### Task brief
Quote the lines of the data below verbatim, beginning at the line that contains "Task: Click the $0.004709 all-time low price" and ending at the last line, both included, and excluding pictures.

══════════

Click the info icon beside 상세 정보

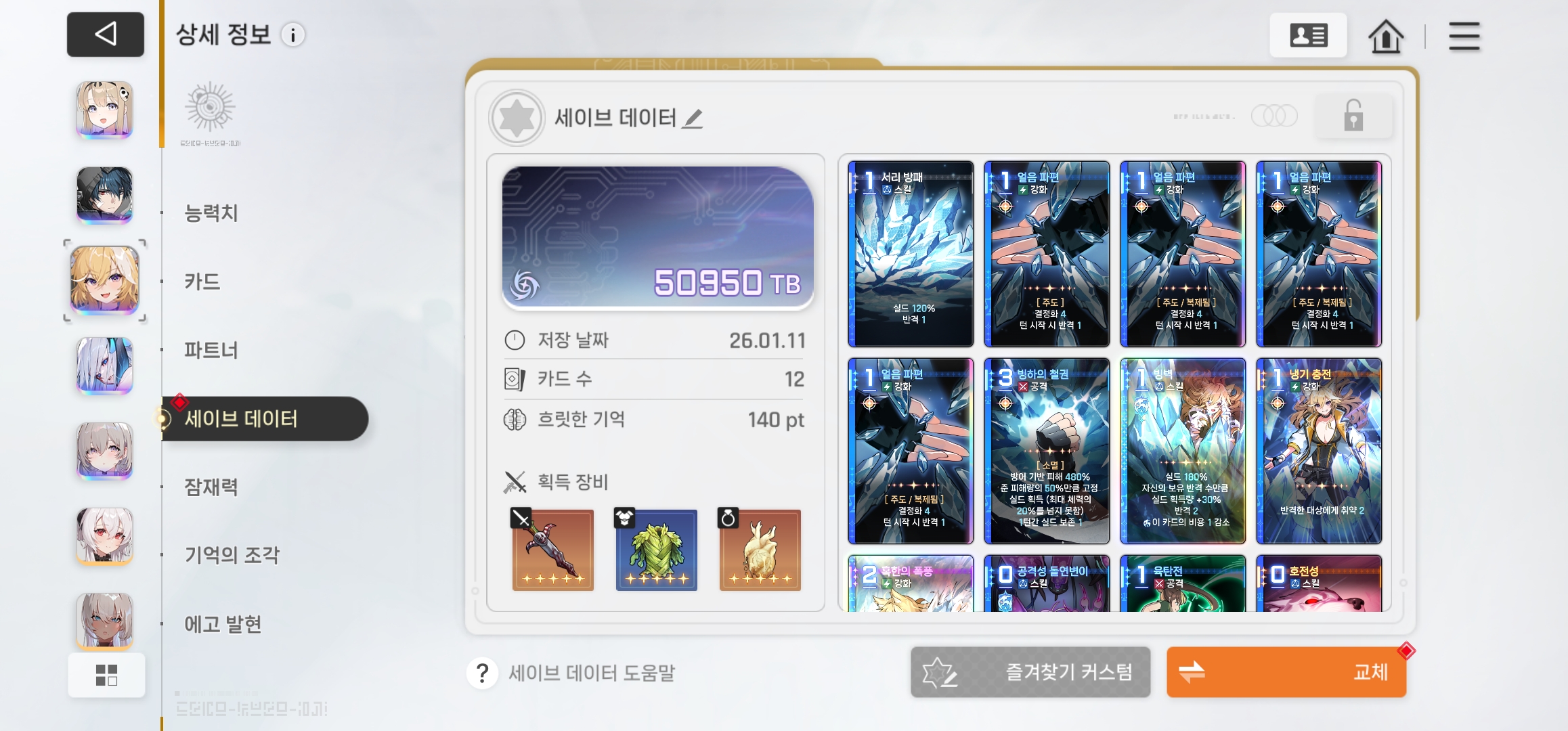point(293,35)
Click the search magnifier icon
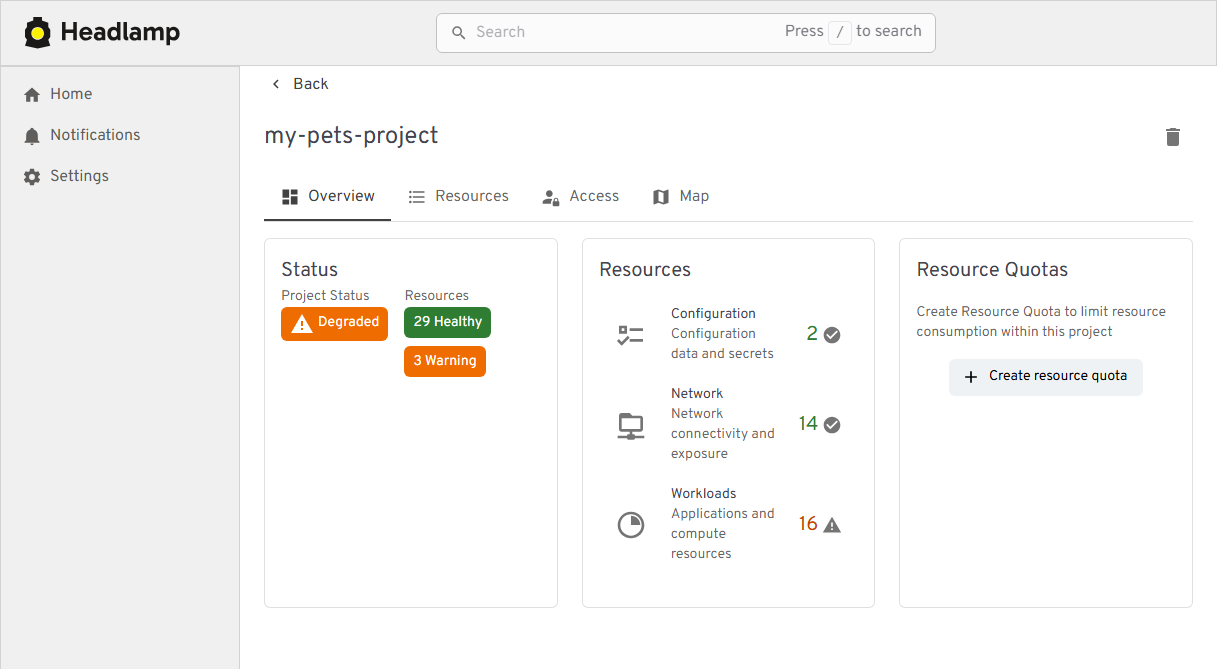This screenshot has height=669, width=1217. coord(458,32)
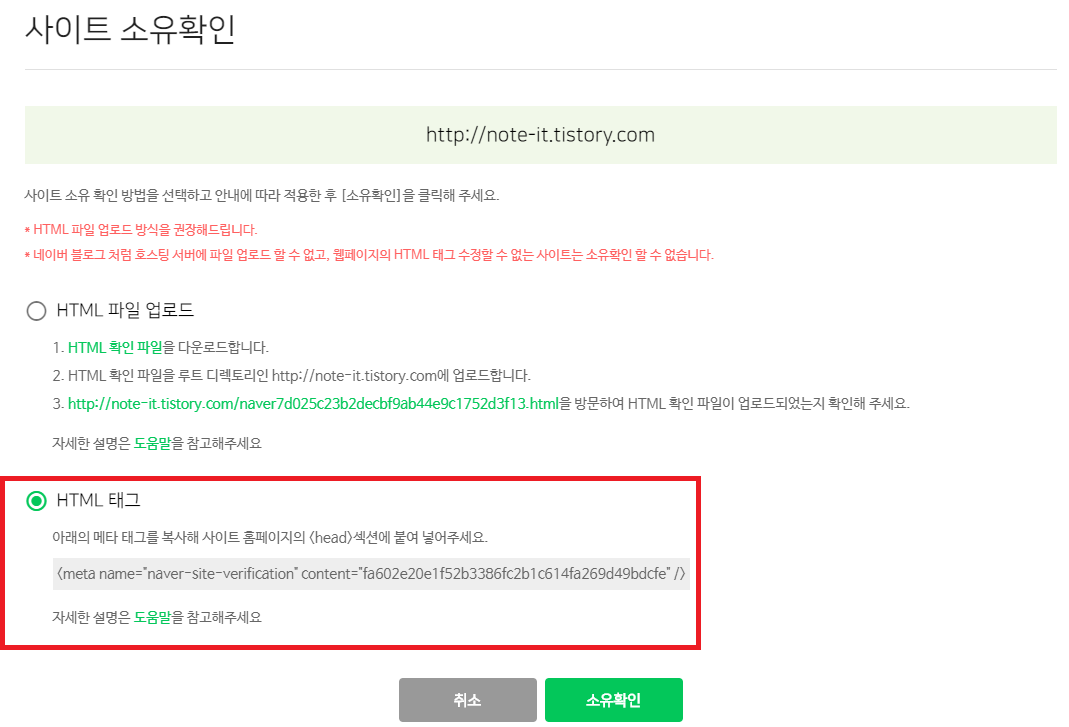Image resolution: width=1069 pixels, height=727 pixels.
Task: Click the red HTML 파일 업로드 recommendation notice
Action: tap(141, 230)
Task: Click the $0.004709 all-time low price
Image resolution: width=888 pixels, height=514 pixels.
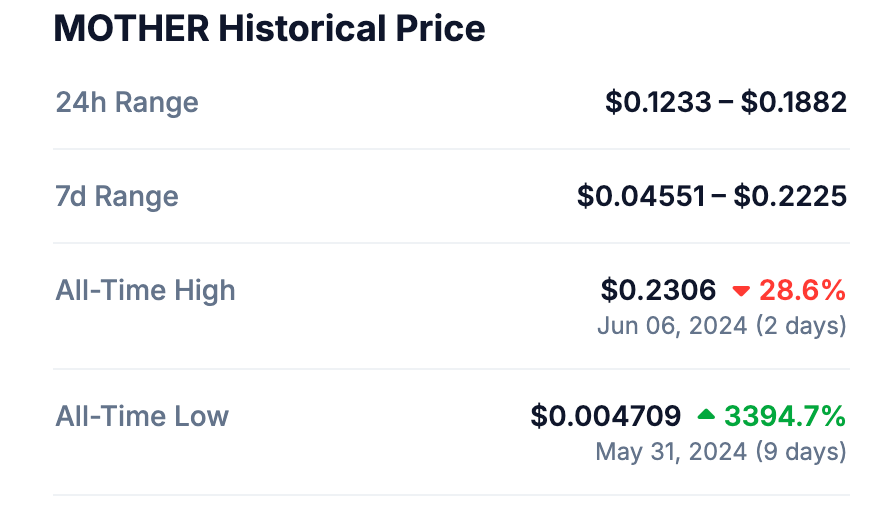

══════════

### Answer box
Task: Click the $0.004709 all-time low price
Image resolution: width=888 pixels, height=514 pixels.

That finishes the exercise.